PP Properti (PPRO) Klarifikasi Putusan Arbitrase BANI, Status The Alton Apartment Tetap Sah
JAKARTA, investortrust.id – PT PP Properti Tbk (PPRO) memastikan proses pembangunan dan pengelolaan The Alton Apartment di Semarang berjalan normal, meskipun Badan Arbitrase Nasional Indonesia (BANI) menerbitkan putusan arbitrase terkait penunjukan badan pengelola apartemen tersebut.
PPRO dalam klarifikasinya menyebutkan bahwa putusan arbitrase BANI tidak berkaitan dengan kepemilikan lahan maupun status PP Properti sebagai pengembang proyek The Alton Apartment Semarang.
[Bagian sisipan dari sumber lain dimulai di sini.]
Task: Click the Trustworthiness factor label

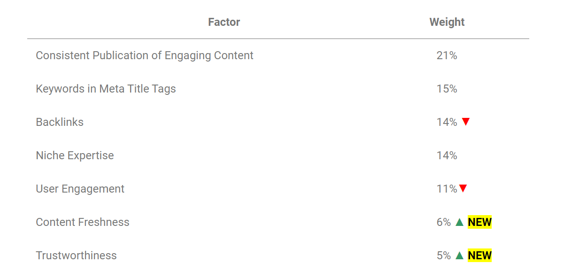Action: pos(76,256)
Putusan tersebut hanya merinci pengaturan operasional tertentu dalam kerja sama para pihak, khususnya mekanisme penunjukan badan pengelola dan penempatan personel pengawas dalam kegiatan pemasaran serta pembangunan proyek.
Manajemen PPRO dalam rilis di Jakarta, Jumat (27/2/2026) memastikan bahwa putusan arbitrase BANI ini tidak memengaruhi status kepemilikan proyek dan tidak membatalkan perjanjian-perjanjian yang telah dilaksanakan. “Dengan demikian, legalitas proyek tetap kuat dan sah serta tidak berdampak terhadap keabsahan status kepemilikan unit konsumen yang dinyatakan tetap aman dan terlindungi secara hukum,” tulis keterangan resmi perseroan.
Baca Juga
Usai Disuspensi 16 Bulan, Saham PP Properti (PPRO) Akhirnya Bisa Ditransaksikan Hari Ini
PP Properti (PPRO) juga menegaskan bahwa kegiatan operasional dan pengelolaan The Alton Apartment tetap berjalan normal. “Putusan BANI pada prinsipnya mendorong penguatan sinergi antar pihak dalam pengelolaan kawasan secara lebih profesional melalui pembentukan kontrak pengelolaan yang lebih terperinci, sehingga meningkatkan kualitas layanan bagi penghuni dan konsumen ke depan,” tulisnya.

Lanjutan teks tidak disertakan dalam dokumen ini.